(ASSIGNED TASK 1) Copy the kappa opioid receptor article word for word, from "The structure will" up to and including "to the receptor.".
(ASSIGNED TASK 2) Pick up the kappa opioid receptor article after its final sentence and keep writing.
[EXCERPTED TEXT Boundary: Start]
Researchers from the University of North Carolina and collaborators from around the world determined the structure of the activated kappa opioid receptor. They used that to design some new possible drugs that could treat pain without the harmful consequences of those on the market today like morphine and heroin. Their findings were published Thursday in the journal Cell.

Opioids on the market today latch onto several receptors on the surface of cells. They relieve pain but also trigger side effects like nausea, hallucinations and severe dependency. These drugs have been scrutinized for their safety and efficacy, as well as their role in fueling an epidemic that has ripped through the country.

"Tens of thousands of people die in the U.S. every year because of opioid overdoses," said Bryan Roth, the Michael Hooker distinguished professor of protein therapeutics and translational proteomics in the department of pharmacology at the University of North Carolina at Chapel Hill. "There's clearly a need for safer and more effective ways to treat pain and chronic conditions."

The structure will be available for anyone, including drug companies and researchers, to download. They can use that to aid them in computer-assisted drug discovery, Roth said, a process that uses computers to screen up to 100 million compounds at once "basically overnight" to find which compounds might bind to the receptor.
[EXCERPTED TEXT Boundary: End]
[ENTRIES PROVIDED Boundary: Start]
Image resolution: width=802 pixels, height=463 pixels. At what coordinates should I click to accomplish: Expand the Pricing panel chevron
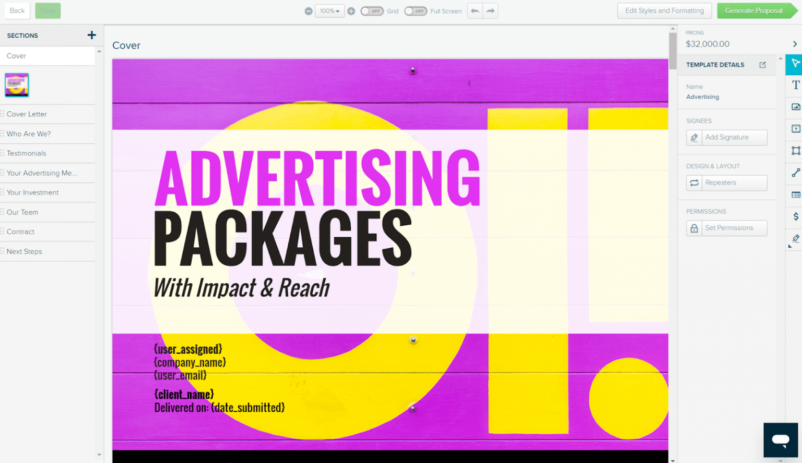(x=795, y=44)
[ENTRIES PROVIDED Boundary: End]
[ENTRIES PROVIDED Boundary: Start]
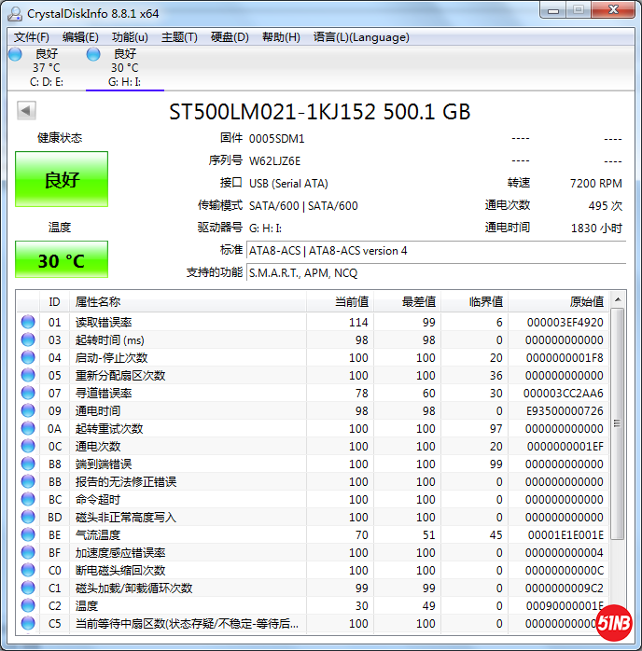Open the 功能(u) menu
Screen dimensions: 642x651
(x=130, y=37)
[ENTRIES PROVIDED Boundary: End]
[ENTRIES PROVIDED Boundary: Start]
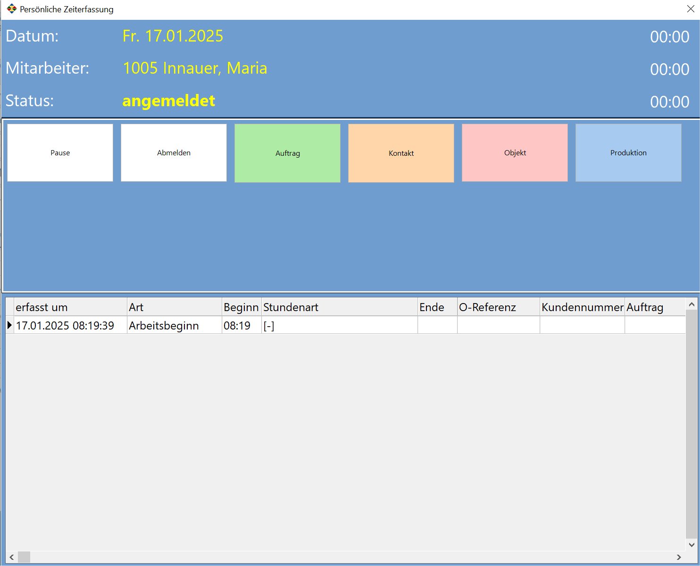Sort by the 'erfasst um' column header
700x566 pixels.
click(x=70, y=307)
[ENTRIES PROVIDED Boundary: End]
(FINAL ANSWER 1)
The structure will be available for anyone, including drug companies and researchers, to download. They can use that to aid them in computer-assisted drug discovery, Roth said, a process that uses computers to screen up to 100 million compounds at once "basically overnight" to find which compounds might bind to the receptor.

(FINAL ANSWER 2)
Researchers can run the process without having the structure, which they currently do, but they're "sort of running blind without it," Roth said. Having it will give scientists using the technology a map to work with when they run their tests.

"If you knew where the treasure was hidden, you could use the map to help you get there," he said. "Basically what the structure provides is a map for how you might go about creating safer and more effective medications."

Roth anticipates researchers will start downloading the structure immediately. However, drug development and approval is a lengthy process, so it could be years before new pain treatments resulting from the research are available.